WHAT IS BEING ASKED:
Every record below is to be copied exactly, with its images omitted.

(PROVIDED DATA)

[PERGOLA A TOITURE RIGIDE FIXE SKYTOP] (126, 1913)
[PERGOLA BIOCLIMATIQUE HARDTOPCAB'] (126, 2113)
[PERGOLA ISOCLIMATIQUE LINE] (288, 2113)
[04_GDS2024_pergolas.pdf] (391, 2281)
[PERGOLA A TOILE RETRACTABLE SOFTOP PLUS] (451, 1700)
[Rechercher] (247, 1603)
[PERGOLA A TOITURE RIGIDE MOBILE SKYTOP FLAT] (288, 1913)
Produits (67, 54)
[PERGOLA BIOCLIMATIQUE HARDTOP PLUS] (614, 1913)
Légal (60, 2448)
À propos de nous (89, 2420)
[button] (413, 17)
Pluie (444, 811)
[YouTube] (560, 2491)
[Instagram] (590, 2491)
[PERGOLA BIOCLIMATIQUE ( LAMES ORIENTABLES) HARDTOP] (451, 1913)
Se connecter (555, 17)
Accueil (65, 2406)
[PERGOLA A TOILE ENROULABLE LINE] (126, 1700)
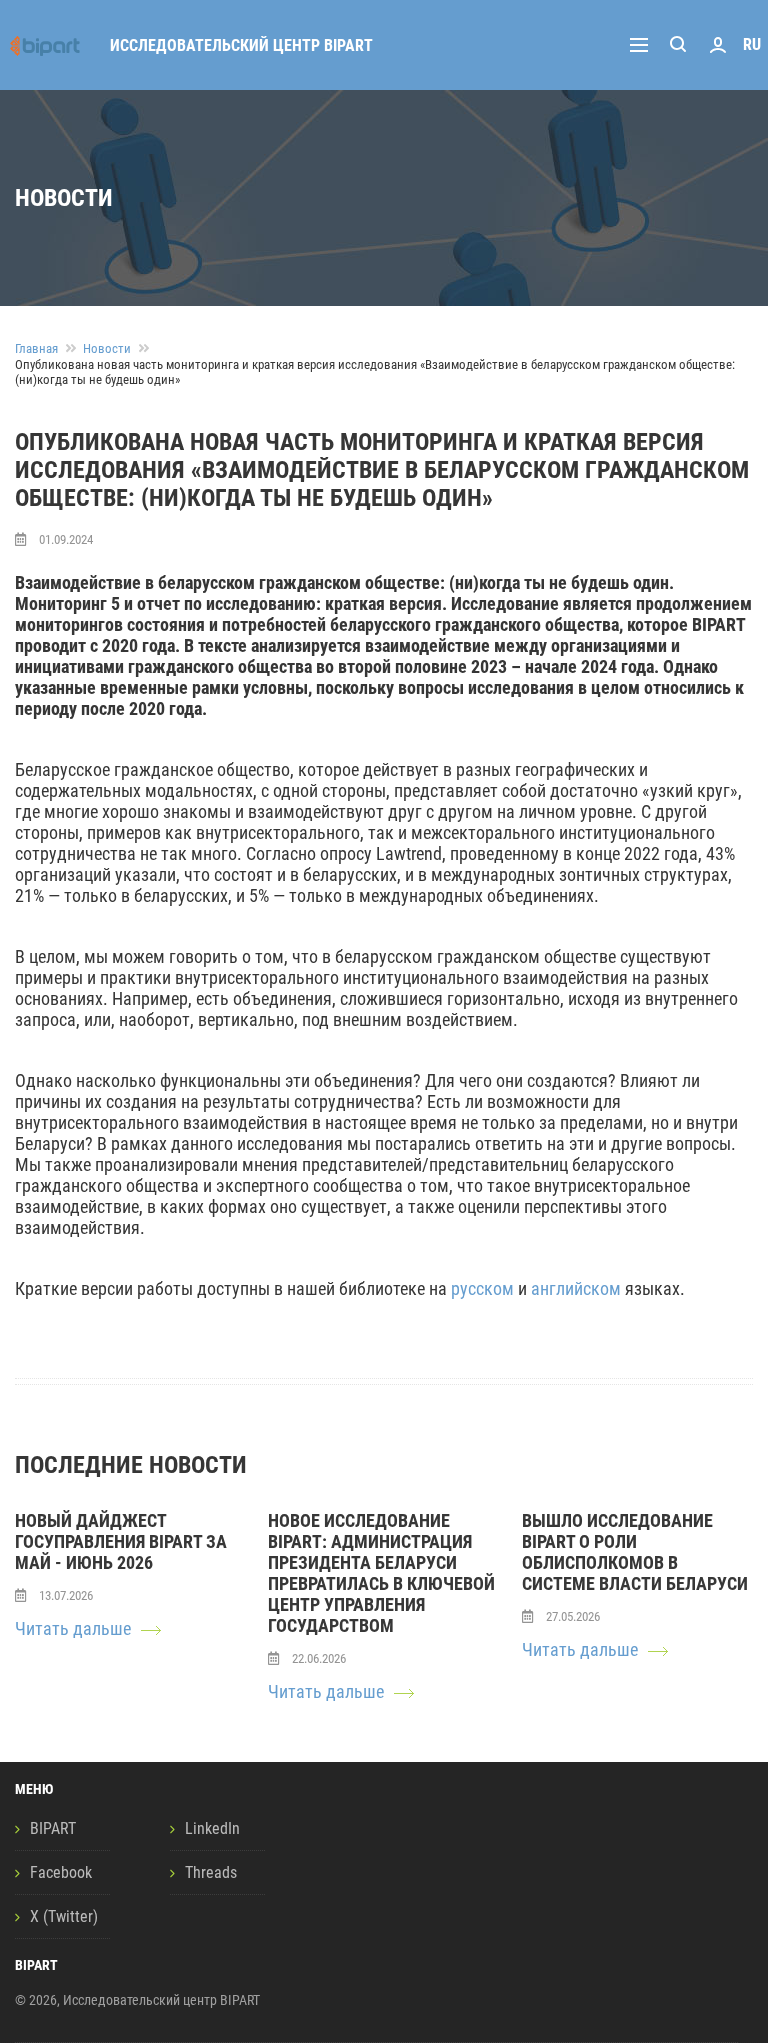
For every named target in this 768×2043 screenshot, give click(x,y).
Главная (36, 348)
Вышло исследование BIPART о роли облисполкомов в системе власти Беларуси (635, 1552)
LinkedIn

(End PROVIDED DATA)

ANSWER SPACE:
[PERGOLA A TOITURE RIGIDE FIXE SKYTOP] (126, 1913)
[PERGOLA BIOCLIMATIQUE HARDTOPCAB'] (126, 2113)
[PERGOLA ISOCLIMATIQUE LINE] (288, 2113)
[04_GDS2024_pergolas.pdf] (391, 2281)
[PERGOLA A TOILE RETRACTABLE SOFTOP PLUS] (451, 1700)
[Rechercher] (247, 1603)
[PERGOLA A TOITURE RIGIDE MOBILE SKYTOP FLAT] (288, 1913)
Produits (67, 54)
[PERGOLA BIOCLIMATIQUE HARDTOP PLUS] (614, 1913)
Légal (60, 2448)
À propos de nous (89, 2420)
[button] (413, 17)
Pluie (444, 811)
[YouTube] (560, 2491)
[Instagram] (590, 2491)
[PERGOLA BIOCLIMATIQUE ( LAMES ORIENTABLES) HARDTOP] (451, 1913)
Se connecter (555, 17)
Accueil (65, 2406)
[PERGOLA A TOILE ENROULABLE LINE] (126, 1700)
For every named target in this 768×2043 screenshot, give click(x,y).
Главная (36, 348)
Вышло исследование BIPART о роли облисполкомов в системе власти Беларуси (635, 1552)
LinkedIn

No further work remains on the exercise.